Canada: Construction Grinds to a Halt in Vancouver

Not next to my apartment at least.

I live in downtown Vancouver and construction is continuing at a frantic pace on plently of developments downtown. The author picks two very disaparate examples and tries to weave a story out of nothing really. Surrey is not a suburb of Vancouver at all, thats like saying Navan is a suburb of Dublin. Surrey is in the sticks nearly twenty miles from downtown. Towers in Surrey, don’t make me laugh, why would you buy a high-rise condo in Surrey of all places? Sounds like a dodgy development to begin with. Funny though because if I remember correctly Millenium was also the developer of my condo building!

As for the Ritz development, well thats really the developers own fault. Most new condo developments in Vancouver in recent years haven’t broken ground without at least 80-85% pre-sales, legally binding contracted pre-sales. The Ritz went to construction with only about 50% pre-sales, that was not a good sign especially in light of the current economic situation. In the press here they have sighted ‘engineering’ issues as the main cause of the delay, whether or not that is true remains to be seen.

There is a slowdown in the Vancouver area no doubt about it, prices are crawling down but not as fast as in the rest of Canada, the one thing that is keeping them from doing so is the Olympics in a little over years time. The Olympics will keep prices from falling off the edge until 2010 at least. But in my humble opinion the Olympics financially will be a disaster for the province as I feel the government here has gotten poor value for money in the Olympic related property & infrastructure developments. $800 billion for an upgrade to a 126km 2/3 lane road from Vancouver to Whistler is bit much when an underused rail line could have been developed instead.
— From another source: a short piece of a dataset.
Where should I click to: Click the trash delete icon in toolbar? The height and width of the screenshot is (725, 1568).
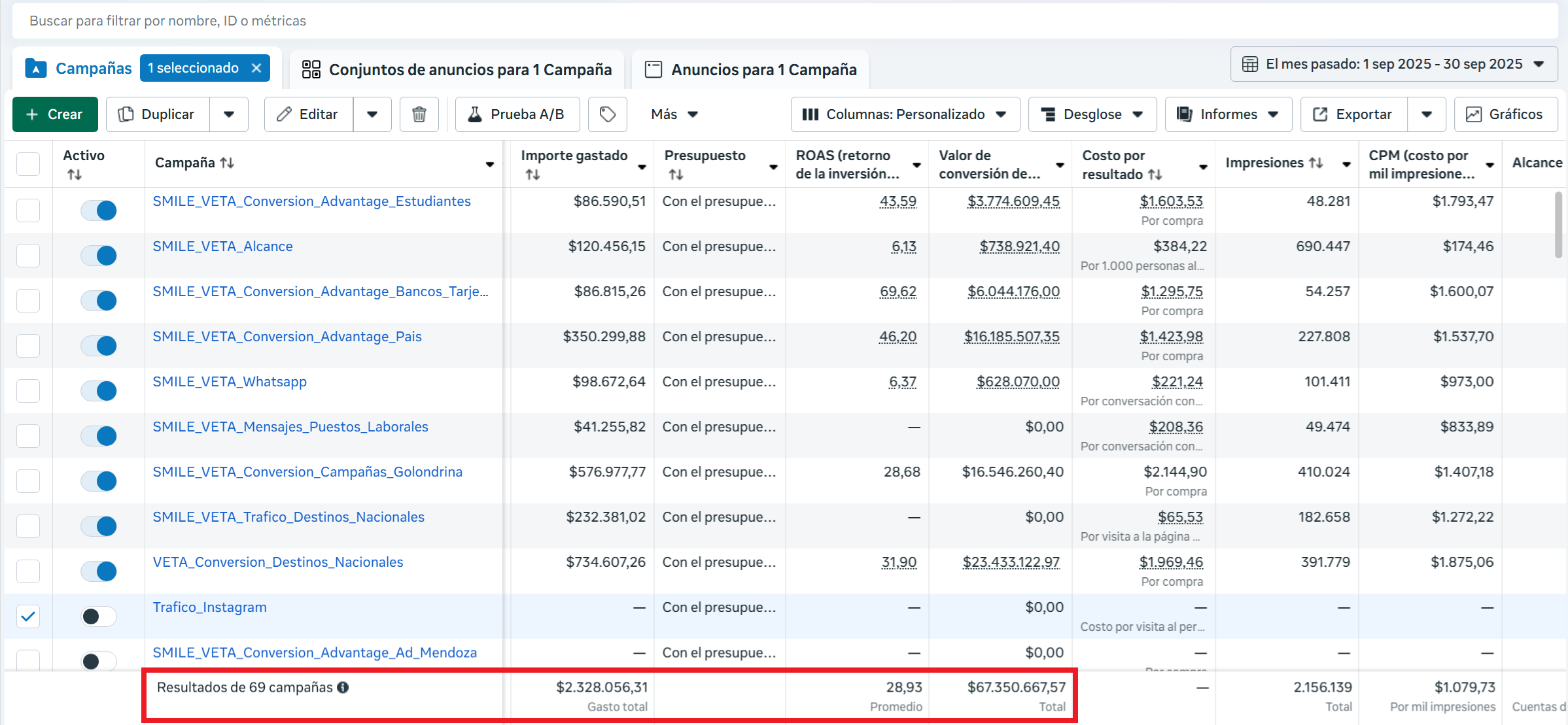coord(419,114)
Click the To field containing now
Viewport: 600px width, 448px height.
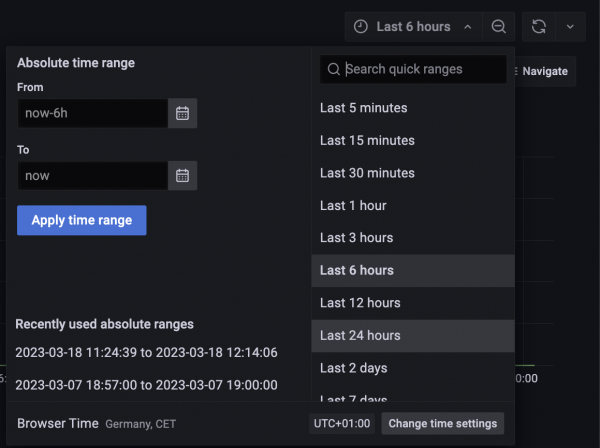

Is there any economic reasoning behind the belief that hosting an Olympics keeping property price high or is it just that it generally keeps sentiment positive?

It did in Calgary. I’ve been told by natives that the city grew from 400,000 to 600,000 during the pre-Olympics boom and maintained and grew its economy and house prices afterwards. That’s the example they look at.

I lived in Vancouver for the Summer of 2004 and sentiment at the time was certainly that the Olympics would bring a similar boom.

The above poster is correct too, Surrey is a bad example.

Maybe prices will hold and development will continue up until the Olympics but I doubt prices will hold up after that.

Anecdotally, I a lad that was over from Scotland to invest in Vancouver property way back then in 2004. I hope he’s flipped whatever he bought already.

The Olympics will have brought, at the very minimum, Irish levels of Canny investors.

I’m going to make a very bold prediction that it’ll all end in tears.

Majik, did they ever succeed in kicking the brassers and crackheads (not mutually exclusive) out of Vancouver proper? How much of the development went on East of Granville? I’d fear for property built that side of the street. West of Granville is very bubbly indeed. CAD 1m condos, I’m not sure it’s sustainable.

I was last in Vancouver in '04 and prices were very high back then, have those prices sky rocketed since?

Bloody nice city that place.

Yep prices are still relatively high compared to the rest of Canada. What we will have in the next few months in Vancouver though is an oversupply of new units. The rental market is now being flooded by owners listing properties. In the last three months alone I recall three new towers completed with a total of around 600 units coming on to the market at the same time. This is in downtown Vancouver alone.

As the other poster pointed out the Olympics will keep the market in check even though the overall trend is downwards. What the provincial government does after 2010 is anybodys guess. I’m presuming they are hoping for an upswing at that stage but I only see an up swing in other areas of the economy at that point and not an upswing in property. There has been a lot of capital infrastructure investment for the games and when these are complered in the next year or so expect prices to be bouyed in the areas that they serve.

As for the lowerlife that JammyBastard spoke of, well its still all there. The downtown Eastside is officially one of the poorest places in North Amercia and you’d be hard pressed to find anywhere like it in Europe. Abject poverty, thousands of homeless on the streets and in tent cities in parks, addicts, hookers and all the related crime etc make this area Vancouvers dirty little secret. The UN recently declared the conditions there ‘third-world’ like and called on the government to do something about it. I am sure the people there will be moved on elsewhere for the Olympics, they did so for the Expo in 86, then again for the development of Gastown and Yaletown, always pushing them eastwards, when eventually they probably won’t be even in the city limits and then it will be Burnabys (adjacent city) problem. It really is a fucking disgrace. Its a major sore point for the Olympic organisers and there have been numerous anti-poverty protests and ‘civic-actions’, expect those to multiply as we near the games.